## [Entries supplied]

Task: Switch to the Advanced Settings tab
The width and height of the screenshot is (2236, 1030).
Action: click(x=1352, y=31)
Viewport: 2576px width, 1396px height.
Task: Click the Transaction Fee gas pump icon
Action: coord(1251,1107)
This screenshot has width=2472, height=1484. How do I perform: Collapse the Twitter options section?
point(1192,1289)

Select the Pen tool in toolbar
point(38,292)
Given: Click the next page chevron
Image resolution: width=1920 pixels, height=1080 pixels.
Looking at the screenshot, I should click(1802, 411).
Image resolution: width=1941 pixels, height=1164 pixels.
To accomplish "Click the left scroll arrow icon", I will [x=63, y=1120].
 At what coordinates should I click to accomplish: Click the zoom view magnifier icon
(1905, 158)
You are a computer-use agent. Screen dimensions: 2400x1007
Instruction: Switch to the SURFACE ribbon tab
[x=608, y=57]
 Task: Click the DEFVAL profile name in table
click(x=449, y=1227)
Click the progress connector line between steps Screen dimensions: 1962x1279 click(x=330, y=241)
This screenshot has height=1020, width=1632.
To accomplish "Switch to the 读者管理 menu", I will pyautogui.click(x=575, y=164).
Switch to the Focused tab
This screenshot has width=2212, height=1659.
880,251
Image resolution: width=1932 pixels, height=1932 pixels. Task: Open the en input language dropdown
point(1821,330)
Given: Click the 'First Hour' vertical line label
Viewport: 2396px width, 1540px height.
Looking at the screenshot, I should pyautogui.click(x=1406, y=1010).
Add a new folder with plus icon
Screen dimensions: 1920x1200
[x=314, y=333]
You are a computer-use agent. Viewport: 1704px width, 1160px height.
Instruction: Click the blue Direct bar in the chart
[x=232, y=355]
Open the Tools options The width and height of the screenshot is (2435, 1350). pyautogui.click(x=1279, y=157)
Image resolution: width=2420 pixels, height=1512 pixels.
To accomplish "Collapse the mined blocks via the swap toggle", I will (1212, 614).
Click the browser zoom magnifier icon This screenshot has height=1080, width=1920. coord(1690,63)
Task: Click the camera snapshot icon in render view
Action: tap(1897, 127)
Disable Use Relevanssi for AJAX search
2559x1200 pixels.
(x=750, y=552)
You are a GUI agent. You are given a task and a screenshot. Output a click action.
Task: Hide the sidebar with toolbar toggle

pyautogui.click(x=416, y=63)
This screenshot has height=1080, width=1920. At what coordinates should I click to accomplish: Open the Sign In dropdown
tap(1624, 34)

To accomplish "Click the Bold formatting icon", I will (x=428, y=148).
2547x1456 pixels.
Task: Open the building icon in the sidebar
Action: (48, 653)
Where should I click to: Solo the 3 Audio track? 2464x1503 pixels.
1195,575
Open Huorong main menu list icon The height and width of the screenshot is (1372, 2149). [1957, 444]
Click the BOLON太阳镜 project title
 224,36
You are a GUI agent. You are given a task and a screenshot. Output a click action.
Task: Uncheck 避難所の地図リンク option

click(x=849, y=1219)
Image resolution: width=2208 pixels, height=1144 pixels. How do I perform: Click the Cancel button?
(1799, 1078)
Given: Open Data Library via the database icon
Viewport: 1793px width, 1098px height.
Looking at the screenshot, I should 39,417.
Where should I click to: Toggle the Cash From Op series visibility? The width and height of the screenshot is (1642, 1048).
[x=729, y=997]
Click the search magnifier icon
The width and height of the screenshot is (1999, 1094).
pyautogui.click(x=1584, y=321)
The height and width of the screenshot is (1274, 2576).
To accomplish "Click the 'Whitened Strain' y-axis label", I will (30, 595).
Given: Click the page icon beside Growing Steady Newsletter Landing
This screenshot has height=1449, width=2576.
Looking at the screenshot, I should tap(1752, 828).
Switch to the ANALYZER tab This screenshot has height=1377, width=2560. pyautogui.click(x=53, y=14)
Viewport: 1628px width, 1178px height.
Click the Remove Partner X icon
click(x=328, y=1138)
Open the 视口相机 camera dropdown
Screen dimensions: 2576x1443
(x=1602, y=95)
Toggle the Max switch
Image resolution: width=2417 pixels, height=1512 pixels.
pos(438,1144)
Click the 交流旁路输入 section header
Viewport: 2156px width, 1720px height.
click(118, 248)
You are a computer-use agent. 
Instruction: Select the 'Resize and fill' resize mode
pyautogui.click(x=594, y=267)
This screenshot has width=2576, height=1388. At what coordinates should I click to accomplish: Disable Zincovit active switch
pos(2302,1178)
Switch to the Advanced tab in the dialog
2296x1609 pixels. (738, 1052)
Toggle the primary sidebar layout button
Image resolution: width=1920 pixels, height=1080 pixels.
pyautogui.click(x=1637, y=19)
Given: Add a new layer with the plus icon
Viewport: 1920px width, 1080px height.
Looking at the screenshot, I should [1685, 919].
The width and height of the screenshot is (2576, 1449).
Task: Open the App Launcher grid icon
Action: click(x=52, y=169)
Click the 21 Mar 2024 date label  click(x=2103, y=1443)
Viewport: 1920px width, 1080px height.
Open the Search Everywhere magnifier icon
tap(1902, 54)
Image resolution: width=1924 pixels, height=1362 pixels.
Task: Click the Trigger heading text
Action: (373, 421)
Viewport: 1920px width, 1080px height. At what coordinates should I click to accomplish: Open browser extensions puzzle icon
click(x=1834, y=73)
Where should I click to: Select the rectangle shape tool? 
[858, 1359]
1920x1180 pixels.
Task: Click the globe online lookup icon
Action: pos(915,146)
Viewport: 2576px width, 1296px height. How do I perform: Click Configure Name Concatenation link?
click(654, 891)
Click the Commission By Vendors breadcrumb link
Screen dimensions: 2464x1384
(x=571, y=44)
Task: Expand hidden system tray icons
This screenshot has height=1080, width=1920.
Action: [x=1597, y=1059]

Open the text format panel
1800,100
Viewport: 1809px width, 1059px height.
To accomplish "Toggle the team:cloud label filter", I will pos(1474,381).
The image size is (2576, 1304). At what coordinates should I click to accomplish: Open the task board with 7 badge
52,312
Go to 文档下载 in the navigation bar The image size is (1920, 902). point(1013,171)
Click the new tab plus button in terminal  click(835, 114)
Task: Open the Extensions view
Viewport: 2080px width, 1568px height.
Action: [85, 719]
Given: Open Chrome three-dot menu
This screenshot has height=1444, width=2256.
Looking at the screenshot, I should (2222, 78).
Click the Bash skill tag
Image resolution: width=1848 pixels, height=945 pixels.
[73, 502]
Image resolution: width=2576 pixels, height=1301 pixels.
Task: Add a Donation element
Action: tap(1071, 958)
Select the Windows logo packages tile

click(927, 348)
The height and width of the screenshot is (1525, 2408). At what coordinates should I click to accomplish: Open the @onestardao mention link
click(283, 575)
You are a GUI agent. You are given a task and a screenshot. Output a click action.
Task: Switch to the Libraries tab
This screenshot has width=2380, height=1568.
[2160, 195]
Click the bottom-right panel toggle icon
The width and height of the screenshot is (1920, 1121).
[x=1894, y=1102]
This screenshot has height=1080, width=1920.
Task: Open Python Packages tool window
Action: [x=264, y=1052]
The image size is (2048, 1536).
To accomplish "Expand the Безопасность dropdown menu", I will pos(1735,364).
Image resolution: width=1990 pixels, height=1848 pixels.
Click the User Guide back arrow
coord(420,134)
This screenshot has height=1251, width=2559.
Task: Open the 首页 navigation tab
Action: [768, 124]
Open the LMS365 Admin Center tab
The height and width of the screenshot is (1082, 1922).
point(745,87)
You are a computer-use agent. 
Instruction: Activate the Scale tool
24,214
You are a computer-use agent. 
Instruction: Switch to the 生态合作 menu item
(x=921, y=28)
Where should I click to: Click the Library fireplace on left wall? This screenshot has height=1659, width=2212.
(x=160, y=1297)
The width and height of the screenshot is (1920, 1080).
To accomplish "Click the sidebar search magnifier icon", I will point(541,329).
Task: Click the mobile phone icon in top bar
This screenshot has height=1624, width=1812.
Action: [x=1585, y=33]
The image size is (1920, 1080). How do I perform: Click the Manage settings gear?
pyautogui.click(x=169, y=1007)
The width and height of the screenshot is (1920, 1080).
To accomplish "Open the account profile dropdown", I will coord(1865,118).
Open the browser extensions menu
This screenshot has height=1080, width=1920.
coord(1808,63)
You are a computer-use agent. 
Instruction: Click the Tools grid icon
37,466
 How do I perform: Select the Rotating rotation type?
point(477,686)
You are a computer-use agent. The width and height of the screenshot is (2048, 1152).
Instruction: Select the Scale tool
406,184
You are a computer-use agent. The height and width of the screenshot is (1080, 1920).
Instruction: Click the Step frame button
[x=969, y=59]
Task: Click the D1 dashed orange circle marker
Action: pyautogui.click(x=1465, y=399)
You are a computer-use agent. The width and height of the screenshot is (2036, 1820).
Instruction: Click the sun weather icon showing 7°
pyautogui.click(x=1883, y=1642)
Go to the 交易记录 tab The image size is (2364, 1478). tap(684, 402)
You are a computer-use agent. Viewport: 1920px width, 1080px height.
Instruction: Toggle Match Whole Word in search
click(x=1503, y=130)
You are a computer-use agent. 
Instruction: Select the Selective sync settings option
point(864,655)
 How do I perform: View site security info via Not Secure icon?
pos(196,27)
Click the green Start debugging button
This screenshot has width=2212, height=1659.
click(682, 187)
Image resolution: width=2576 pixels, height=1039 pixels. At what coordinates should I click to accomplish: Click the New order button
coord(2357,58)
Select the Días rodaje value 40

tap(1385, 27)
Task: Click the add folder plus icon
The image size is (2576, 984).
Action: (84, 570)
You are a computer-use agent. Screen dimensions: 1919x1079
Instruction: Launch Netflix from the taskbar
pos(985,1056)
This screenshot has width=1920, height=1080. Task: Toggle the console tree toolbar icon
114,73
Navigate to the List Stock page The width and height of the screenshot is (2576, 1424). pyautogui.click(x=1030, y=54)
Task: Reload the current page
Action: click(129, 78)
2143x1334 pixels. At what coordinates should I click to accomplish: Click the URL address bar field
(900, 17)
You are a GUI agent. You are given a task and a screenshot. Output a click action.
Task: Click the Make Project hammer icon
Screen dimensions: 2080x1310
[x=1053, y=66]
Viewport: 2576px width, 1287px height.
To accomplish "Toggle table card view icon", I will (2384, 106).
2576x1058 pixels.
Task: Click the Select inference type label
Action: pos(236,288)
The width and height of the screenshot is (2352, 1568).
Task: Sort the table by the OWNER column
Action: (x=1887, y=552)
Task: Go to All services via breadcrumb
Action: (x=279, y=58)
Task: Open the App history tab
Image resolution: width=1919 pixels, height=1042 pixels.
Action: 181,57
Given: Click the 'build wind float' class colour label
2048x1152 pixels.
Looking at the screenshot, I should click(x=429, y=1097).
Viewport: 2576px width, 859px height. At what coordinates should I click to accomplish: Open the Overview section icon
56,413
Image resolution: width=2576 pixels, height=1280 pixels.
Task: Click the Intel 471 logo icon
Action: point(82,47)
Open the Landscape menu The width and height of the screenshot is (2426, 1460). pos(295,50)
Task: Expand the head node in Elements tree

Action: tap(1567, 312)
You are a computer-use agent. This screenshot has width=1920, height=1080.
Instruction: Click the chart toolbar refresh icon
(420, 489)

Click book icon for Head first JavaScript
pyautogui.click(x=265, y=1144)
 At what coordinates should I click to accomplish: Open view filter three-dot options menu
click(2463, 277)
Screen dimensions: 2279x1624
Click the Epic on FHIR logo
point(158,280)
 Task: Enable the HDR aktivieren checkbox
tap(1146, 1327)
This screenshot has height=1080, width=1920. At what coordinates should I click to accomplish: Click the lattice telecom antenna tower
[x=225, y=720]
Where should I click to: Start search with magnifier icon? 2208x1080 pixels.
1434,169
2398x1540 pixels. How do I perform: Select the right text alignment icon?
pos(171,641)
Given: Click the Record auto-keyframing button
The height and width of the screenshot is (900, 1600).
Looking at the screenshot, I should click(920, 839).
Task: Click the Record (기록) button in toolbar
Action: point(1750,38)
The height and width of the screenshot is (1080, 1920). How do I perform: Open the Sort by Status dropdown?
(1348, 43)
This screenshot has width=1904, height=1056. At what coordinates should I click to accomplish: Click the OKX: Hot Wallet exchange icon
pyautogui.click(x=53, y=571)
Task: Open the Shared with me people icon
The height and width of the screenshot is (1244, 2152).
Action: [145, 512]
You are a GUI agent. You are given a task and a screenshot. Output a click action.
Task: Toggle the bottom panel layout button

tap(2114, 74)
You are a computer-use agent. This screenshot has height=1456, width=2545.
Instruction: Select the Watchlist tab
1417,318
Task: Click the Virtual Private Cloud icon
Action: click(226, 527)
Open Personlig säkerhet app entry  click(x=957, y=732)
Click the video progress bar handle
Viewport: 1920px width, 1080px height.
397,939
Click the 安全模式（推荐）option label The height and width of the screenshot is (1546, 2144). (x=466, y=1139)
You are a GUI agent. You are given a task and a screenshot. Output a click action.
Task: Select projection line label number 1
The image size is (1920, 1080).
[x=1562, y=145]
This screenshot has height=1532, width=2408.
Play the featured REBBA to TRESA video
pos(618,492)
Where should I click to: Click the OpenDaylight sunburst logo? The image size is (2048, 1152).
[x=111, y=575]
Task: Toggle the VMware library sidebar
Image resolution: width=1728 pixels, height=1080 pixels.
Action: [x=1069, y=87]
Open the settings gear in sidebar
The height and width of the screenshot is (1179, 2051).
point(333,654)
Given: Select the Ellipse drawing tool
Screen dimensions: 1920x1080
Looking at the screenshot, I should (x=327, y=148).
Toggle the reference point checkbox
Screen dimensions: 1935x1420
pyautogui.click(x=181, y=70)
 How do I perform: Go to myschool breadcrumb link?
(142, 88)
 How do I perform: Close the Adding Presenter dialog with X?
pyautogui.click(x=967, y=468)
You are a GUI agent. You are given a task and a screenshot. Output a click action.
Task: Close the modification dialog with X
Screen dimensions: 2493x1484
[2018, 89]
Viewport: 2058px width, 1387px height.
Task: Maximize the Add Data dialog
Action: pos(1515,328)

## [The problem]
Beginning at the line above with "The height and width of the screenshot is (1244, 2152)." and finishing at the line with "Task: Toggle the VMware library sidebar", return each line exactly and return nothing else.

## [Completed exercise]
The height and width of the screenshot is (1244, 2152).
Action: [145, 512]
You are a GUI agent. You are given a task and a screenshot. Output a click action.
Task: Toggle the bottom panel layout button

tap(2114, 74)
You are a computer-use agent. This screenshot has height=1456, width=2545.
Instruction: Select the Watchlist tab
1417,318
Task: Click the Virtual Private Cloud icon
Action: click(226, 527)
Open Personlig säkerhet app entry  click(x=957, y=732)
Click the video progress bar handle
Viewport: 1920px width, 1080px height.
397,939
Click the 安全模式（推荐）option label The height and width of the screenshot is (1546, 2144). (x=466, y=1139)
You are a GUI agent. You are given a task and a screenshot. Output a click action.
Task: Select projection line label number 1
The image size is (1920, 1080).
[x=1562, y=145]
This screenshot has height=1532, width=2408.
Play the featured REBBA to TRESA video
pos(618,492)
Where should I click to: Click the OpenDaylight sunburst logo? The image size is (2048, 1152).
[x=111, y=575]
Task: Toggle the VMware library sidebar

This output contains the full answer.